Work item: Scan the material for the word "computer", then return every line where it appears.
--------------------------------------------------
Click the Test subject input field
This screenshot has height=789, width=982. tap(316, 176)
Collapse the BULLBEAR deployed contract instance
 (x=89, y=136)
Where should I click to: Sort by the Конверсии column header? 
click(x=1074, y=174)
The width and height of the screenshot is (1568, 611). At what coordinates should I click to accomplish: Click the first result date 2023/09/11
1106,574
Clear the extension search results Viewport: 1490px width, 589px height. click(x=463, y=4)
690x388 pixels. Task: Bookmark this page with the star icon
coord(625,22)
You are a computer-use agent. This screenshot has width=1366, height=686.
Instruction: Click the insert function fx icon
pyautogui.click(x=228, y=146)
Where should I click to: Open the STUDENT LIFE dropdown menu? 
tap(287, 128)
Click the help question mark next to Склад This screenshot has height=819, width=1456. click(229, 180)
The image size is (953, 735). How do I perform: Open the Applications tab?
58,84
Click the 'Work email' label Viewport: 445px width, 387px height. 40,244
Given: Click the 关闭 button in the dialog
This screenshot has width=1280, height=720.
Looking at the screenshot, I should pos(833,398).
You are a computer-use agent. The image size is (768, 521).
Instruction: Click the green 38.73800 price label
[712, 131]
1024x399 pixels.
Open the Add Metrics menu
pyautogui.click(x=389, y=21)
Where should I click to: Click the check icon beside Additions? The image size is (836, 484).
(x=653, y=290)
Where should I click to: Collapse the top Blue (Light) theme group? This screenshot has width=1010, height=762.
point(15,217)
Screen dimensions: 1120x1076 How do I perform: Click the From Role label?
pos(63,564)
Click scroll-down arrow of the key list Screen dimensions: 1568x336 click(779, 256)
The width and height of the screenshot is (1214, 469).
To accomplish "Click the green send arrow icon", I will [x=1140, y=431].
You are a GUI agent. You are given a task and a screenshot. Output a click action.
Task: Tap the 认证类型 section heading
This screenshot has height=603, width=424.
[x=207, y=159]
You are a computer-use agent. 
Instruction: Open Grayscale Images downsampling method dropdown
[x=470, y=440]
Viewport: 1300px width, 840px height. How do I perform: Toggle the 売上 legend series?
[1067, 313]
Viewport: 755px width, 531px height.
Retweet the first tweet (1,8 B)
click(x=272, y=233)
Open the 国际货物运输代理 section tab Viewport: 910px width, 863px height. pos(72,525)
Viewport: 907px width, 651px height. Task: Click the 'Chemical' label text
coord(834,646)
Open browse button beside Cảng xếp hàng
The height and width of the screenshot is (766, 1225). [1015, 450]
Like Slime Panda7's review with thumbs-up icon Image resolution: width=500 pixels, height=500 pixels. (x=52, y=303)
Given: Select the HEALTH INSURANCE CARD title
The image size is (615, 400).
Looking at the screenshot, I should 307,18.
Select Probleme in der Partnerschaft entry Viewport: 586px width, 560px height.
--------------------------------------------------
Exercise response:
You are a computer-use agent. This screenshot has width=1366, height=686.
You are a computer-use agent. The image size is (768, 521).
You are a computer-use agent. 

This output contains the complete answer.